_Using the information_
a) Answer these questions using the text about Michael Caine's older brother below, giving each answer on its own line:
(i) In what year did Caine's father, Maurice, die?
(ii) At which hospital was David Burchell a patient?
(iii) How long after Caine first met David did David die?
b) Reproduce the text about Michael Caine's older brother from "The older brother Michael" to "knew he had." with no changes.

The older brother Michael Caine never knew he had

The story of Michael Caine rising from a working-class family in the East End of London to the top of Hollywood stardom has always captured the imagination of the British public. After all, Caine speaks fondly of his childhood and is extremely proud of his humble roots. His father, Maurice, died in 1955 of liver cancer, but his mother, Ellen, lived until 1989, experiencing every bit of success her son enjoyed. Imagine Caine’s shock, then, when he discovered after she died that his beloved mum had kept a secret from him for 50 years – the older brother he never knew he had.

Caine was devastated when his mother passed away at the age of 89. He had always been honest about how she was proud of him for his accomplishments. However, she was a working-class woman through and through, and the idea of her son paying her way simply never computed. For example, when he told her he earned one million pounds per film, he had to stress, “It means you don’t have to do anything, mum, work for anything, or want for anything ever, ever again. So no taking crafty cleaning jobs to be with your mates, or I’ll get into trouble with the papers.”

Two years after Ellen died, though, Caine was floored when he found out she’d lied to him for his whole life. He was contacted by a newspaper doing an article about mental health facilities in England because it wanted his comment on a claim someone had made. A female patient at the Cane Hill Mental Hospital in London’s Croydon area had claimed Caine’s older brother David Burchell was her boyfriend – and he was also a patient at the institution.

The newspaper told Caine that the story would be published that weekend, so he went to the hospital to find out if it was true. To his shock, not only was it true, but he was also told that his mother had visited David every Monday for nearly five decades.

In 2002, Caine told Michael Parkinson that his mother insisted to everyone at the institution that Caine could never know about his brother. He revealed the hospital’s matron told him, “Your mother used to bring a Bible, and every new nurse had to swear on the Bible that this was not your brother.'” She gave David a picture of Caine from Zulu, though, so he knew he had a famous brother, even if Caine had no idea.

It turned out that Ellen had given birth to David six years before she met Caine’s father. The boy had epilepsy, and a hip injury suffered in childbirth confined him to a wheelchair. He spent most of his childhood in and out of various institutions before landing permanently at Cane Hill when he was 17. A shell-shocked Caine told Parkinson, “In those days, they used to lock him in the cellar, with a stone floor. And, of course, he’s bouncing about on that, and he was probably quite intelligent, but he’d bashed himself into a bloody brain abnormality.”

David never learned to read or write, and his speech was difficult to comprehend, but Caine could still converse with the brother he never knew through a nurse. At the time, Caine told the New York Daily News, “I am going to do whatever I can for him. I have the money to take care of him.” Sadly, David died only 18 months after Caine met him for the first time, but he was grateful to spend some time with him before the end.

_The data_
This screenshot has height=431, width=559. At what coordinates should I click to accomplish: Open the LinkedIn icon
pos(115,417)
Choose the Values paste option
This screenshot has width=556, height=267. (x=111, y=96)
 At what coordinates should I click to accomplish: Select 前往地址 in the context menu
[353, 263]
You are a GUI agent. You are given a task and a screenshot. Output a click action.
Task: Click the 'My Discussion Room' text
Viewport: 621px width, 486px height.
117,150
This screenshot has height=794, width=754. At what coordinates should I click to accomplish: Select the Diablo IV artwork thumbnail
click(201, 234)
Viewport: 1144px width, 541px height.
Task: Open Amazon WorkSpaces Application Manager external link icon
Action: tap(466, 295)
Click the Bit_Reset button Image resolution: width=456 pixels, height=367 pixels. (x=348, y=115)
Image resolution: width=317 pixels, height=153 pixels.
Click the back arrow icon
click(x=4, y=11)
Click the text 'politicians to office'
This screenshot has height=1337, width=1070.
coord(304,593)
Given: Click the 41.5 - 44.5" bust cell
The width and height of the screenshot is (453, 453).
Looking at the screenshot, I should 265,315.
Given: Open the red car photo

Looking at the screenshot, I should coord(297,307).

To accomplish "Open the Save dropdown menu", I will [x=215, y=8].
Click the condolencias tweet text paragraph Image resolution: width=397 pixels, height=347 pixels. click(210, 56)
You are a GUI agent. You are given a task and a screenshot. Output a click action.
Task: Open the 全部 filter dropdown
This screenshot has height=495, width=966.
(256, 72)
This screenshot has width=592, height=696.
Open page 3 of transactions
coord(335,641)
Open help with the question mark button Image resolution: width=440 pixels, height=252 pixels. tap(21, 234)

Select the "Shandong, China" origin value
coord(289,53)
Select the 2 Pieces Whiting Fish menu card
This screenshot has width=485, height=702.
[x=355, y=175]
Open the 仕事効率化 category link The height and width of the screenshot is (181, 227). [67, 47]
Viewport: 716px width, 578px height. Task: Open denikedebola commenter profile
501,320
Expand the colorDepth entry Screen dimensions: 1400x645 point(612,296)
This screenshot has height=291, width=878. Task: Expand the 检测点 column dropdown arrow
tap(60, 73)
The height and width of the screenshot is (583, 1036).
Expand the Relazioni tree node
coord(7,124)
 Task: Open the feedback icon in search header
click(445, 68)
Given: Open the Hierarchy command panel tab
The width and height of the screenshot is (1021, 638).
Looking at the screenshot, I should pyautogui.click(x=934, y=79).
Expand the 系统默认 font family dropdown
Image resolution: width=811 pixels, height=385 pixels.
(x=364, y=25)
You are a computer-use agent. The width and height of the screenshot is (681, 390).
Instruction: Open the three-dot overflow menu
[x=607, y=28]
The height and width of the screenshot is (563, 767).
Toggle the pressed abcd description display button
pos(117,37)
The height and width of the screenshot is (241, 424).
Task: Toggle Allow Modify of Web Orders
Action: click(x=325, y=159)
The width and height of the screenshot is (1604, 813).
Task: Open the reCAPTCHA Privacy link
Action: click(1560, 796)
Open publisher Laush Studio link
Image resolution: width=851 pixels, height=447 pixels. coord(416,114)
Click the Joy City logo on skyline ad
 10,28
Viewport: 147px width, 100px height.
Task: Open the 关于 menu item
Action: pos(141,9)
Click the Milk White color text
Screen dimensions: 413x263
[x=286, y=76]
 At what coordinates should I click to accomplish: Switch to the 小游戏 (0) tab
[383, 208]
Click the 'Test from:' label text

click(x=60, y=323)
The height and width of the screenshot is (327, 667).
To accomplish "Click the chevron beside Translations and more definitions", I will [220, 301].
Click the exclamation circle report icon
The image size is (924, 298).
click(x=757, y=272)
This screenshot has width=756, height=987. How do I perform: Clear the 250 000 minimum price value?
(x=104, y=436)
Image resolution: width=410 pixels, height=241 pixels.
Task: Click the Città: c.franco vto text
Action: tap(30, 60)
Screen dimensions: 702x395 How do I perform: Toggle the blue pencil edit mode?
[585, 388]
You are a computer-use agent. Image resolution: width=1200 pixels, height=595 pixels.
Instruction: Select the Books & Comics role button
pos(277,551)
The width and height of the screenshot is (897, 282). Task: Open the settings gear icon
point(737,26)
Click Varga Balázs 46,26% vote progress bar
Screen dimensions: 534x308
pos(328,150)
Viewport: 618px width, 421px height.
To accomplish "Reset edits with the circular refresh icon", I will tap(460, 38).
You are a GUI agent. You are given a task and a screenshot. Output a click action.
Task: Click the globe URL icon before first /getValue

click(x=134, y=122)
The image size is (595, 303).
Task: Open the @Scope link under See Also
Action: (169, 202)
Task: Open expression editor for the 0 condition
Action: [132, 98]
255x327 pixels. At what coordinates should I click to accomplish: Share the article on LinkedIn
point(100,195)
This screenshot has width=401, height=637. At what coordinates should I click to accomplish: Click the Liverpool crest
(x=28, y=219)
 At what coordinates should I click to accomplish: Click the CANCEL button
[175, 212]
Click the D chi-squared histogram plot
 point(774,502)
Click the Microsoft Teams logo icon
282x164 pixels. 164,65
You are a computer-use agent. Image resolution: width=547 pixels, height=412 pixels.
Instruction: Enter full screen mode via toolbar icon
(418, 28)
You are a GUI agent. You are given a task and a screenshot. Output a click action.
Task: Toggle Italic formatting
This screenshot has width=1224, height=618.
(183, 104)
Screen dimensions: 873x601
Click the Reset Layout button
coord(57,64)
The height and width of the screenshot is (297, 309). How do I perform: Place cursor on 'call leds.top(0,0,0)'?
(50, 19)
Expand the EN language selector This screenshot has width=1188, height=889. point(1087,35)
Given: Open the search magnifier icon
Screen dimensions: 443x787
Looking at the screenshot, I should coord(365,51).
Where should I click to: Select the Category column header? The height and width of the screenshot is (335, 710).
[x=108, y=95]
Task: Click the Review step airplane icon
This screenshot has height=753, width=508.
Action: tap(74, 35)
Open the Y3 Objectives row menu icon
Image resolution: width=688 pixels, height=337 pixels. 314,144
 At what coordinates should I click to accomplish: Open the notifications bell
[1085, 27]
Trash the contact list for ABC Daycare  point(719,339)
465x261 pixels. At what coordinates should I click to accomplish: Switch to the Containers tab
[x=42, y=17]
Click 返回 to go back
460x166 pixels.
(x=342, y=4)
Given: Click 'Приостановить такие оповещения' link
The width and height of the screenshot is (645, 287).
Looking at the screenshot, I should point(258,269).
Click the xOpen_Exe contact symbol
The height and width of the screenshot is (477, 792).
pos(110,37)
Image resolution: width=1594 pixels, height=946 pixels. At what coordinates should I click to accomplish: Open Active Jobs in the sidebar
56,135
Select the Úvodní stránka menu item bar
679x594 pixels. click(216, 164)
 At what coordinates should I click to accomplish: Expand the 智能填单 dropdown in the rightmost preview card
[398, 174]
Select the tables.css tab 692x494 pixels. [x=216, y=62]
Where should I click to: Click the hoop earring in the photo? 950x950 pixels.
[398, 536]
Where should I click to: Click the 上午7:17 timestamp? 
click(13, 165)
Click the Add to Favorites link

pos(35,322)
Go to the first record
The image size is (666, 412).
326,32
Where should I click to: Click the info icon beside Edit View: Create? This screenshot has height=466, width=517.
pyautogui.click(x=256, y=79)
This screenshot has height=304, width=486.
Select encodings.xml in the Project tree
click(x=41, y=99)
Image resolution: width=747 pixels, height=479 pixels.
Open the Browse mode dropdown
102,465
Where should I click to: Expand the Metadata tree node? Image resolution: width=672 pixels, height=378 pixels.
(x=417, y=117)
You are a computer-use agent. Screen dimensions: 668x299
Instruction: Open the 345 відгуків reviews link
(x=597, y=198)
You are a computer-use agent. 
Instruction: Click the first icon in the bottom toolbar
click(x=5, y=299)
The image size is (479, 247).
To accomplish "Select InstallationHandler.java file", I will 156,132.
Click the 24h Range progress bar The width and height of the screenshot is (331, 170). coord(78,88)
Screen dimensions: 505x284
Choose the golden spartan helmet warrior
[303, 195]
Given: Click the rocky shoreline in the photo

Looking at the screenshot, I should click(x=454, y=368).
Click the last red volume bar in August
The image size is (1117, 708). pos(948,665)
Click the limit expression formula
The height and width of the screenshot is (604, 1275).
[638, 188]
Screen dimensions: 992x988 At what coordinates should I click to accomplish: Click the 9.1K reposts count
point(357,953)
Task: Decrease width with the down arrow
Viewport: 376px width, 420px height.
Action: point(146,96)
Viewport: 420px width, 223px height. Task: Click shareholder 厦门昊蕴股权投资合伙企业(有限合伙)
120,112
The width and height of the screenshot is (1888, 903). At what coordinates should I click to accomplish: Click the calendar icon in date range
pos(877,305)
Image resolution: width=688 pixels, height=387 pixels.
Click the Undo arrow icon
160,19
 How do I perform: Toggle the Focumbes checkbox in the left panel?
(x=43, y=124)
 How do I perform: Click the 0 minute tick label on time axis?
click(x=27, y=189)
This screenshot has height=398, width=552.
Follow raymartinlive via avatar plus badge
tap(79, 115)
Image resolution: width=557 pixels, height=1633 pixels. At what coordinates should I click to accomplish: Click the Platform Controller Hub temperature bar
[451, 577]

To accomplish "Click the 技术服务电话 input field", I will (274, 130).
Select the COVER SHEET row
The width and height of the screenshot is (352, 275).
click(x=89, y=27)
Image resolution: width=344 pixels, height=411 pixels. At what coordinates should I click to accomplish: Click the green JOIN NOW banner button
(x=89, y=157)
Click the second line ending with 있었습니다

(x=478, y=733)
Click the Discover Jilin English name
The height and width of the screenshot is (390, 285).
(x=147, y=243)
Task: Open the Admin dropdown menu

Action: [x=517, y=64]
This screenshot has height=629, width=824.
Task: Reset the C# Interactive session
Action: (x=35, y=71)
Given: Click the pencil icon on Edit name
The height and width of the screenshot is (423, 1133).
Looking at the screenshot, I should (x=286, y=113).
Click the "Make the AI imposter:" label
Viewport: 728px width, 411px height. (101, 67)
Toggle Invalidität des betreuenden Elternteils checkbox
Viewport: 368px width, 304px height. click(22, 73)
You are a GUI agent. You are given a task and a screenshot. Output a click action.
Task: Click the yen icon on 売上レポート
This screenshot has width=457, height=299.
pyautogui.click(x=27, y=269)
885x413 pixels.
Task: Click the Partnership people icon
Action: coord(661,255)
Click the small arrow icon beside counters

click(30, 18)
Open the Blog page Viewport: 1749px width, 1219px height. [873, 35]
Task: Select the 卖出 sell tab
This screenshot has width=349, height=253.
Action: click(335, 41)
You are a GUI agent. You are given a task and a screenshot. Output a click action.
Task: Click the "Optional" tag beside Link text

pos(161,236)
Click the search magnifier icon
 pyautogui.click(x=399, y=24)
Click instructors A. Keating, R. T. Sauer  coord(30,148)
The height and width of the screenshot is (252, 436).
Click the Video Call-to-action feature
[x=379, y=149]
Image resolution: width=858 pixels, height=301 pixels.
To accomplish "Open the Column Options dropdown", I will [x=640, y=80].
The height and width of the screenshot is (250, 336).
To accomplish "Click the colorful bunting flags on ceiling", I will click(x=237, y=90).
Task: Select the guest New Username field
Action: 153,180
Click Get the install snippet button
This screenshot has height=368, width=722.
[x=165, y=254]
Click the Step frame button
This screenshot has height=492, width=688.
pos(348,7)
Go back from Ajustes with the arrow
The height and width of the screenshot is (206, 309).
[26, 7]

_Numbered responses_
a)
(i) 1955
(ii) Cane Hill Mental Hospital
(iii) 18 months

b)
The older brother Michael Caine never knew he had

The story of Michael Caine rising from a working-class family in the East End of London to the top of Hollywood stardom has always captured the imagination of the British public. After all, Caine speaks fondly of his childhood and is extremely proud of his humble roots. His father, Maurice, died in 1955 of liver cancer, but his mother, Ellen, lived until 1989, experiencing every bit of success her son enjoyed. Imagine Caine’s shock, then, when he discovered after she died that his beloved mum had kept a secret from him for 50 years – the older brother he never knew he had.